Statistical stream temperature modelling with SSN and INLA: an introduction for conservation practitioners

Abstract

Statistical stream temperature models predicting the fine-scale spatial distribution of water temperatures (i.e., “thermalscape”) can guide aquatic species recovery and habitat restoration efforts. However, stream temperature modelling is complicated by spatial autocorrelation arising from non-independence of sampling sites within dendritic networks. We used August mean temperature data from miniature sensors deployed in Canadian Rocky Mountain streams to demonstrate two statistical stream temperature modelling techniques that account for spatial autocorrelation.

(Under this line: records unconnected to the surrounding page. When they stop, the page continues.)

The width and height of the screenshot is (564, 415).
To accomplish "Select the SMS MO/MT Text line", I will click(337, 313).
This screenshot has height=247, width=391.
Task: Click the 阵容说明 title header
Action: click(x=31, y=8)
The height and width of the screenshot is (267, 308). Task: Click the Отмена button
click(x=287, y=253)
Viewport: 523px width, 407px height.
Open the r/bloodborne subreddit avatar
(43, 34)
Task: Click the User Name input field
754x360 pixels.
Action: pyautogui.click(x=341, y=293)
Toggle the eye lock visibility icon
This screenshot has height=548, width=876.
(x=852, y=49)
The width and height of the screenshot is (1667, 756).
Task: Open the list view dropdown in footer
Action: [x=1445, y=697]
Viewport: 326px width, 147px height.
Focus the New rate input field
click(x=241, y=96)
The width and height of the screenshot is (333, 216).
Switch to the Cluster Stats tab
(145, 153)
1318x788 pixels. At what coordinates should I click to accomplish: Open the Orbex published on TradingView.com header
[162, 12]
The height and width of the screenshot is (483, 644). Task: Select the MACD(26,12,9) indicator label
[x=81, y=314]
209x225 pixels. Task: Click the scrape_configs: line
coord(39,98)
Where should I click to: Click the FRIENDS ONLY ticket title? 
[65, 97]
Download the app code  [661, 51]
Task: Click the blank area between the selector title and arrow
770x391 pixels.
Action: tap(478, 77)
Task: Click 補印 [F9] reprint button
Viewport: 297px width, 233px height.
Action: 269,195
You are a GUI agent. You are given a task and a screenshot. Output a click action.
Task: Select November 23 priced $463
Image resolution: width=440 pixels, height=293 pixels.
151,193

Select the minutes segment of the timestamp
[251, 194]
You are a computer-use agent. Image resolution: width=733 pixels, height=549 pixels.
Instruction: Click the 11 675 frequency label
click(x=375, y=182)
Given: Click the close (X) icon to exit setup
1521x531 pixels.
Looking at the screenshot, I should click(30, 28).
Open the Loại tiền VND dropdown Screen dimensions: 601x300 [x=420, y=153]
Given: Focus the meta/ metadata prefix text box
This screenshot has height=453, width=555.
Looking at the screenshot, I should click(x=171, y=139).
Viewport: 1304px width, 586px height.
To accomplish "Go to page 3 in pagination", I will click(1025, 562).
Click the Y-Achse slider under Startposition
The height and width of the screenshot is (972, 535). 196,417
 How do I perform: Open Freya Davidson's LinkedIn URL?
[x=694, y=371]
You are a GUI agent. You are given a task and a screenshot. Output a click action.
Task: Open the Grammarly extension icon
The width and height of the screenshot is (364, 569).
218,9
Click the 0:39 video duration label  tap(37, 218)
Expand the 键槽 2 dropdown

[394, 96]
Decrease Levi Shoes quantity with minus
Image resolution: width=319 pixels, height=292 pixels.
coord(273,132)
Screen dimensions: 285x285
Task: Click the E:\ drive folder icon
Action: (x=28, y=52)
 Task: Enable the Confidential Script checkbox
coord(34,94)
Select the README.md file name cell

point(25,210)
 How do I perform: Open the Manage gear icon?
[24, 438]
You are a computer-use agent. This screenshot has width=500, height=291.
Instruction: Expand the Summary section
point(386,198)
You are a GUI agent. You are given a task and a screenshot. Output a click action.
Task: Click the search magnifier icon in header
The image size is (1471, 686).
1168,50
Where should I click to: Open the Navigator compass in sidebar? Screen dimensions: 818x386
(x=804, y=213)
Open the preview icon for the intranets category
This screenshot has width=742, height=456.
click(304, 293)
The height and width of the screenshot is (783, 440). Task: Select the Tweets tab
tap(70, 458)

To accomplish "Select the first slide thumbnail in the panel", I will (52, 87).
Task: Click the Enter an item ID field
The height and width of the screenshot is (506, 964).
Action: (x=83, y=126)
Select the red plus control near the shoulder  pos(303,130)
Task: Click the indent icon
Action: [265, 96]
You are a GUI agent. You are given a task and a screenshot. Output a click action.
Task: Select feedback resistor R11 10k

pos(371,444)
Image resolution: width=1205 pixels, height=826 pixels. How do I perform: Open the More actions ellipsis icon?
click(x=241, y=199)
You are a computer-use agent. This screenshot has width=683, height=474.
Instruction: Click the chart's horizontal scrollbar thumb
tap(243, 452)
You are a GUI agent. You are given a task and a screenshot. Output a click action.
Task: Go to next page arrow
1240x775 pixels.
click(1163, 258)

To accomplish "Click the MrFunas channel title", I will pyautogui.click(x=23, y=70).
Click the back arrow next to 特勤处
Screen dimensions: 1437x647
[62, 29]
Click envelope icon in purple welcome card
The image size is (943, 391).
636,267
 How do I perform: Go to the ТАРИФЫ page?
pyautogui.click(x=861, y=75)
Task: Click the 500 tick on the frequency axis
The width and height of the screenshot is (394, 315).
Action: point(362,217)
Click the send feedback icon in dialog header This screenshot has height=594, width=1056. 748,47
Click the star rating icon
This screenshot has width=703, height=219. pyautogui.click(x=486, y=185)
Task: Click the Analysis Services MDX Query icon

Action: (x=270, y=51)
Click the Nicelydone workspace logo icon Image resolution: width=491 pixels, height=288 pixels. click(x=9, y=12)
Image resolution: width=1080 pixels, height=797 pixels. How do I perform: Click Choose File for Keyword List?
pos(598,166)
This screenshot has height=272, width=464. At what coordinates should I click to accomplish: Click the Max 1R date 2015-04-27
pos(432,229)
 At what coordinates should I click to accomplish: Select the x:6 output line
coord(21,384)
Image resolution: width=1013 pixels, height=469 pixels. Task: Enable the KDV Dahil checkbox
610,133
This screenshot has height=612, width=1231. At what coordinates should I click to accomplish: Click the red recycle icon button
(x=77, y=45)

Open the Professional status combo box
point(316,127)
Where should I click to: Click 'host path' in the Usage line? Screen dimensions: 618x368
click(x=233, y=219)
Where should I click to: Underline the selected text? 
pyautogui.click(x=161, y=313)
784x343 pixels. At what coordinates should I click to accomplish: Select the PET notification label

The first was a spatial steam network (SSN) model specifically developed to account for spatial autocorrelation in dendritic stream networks. The second was an integrated nested Laplace approximation (INLA) model that accounts for spatial autocorrelation but was not designed to address anisotropic stream network data. We evaluated the best-fitting SSN and INLA models using leave-one-out cross-validation. Relative to INLA, SSN models had lower RMSE (1.23 vs. 1.45 C) and higher r2 (0.71 vs. 0.61); however, the SSN models required more preprocessing steps before incorporating spatially correlated random errors. We provide practical advice, an open-access r-script, and data to help non-experts develop statistical stream temperature models.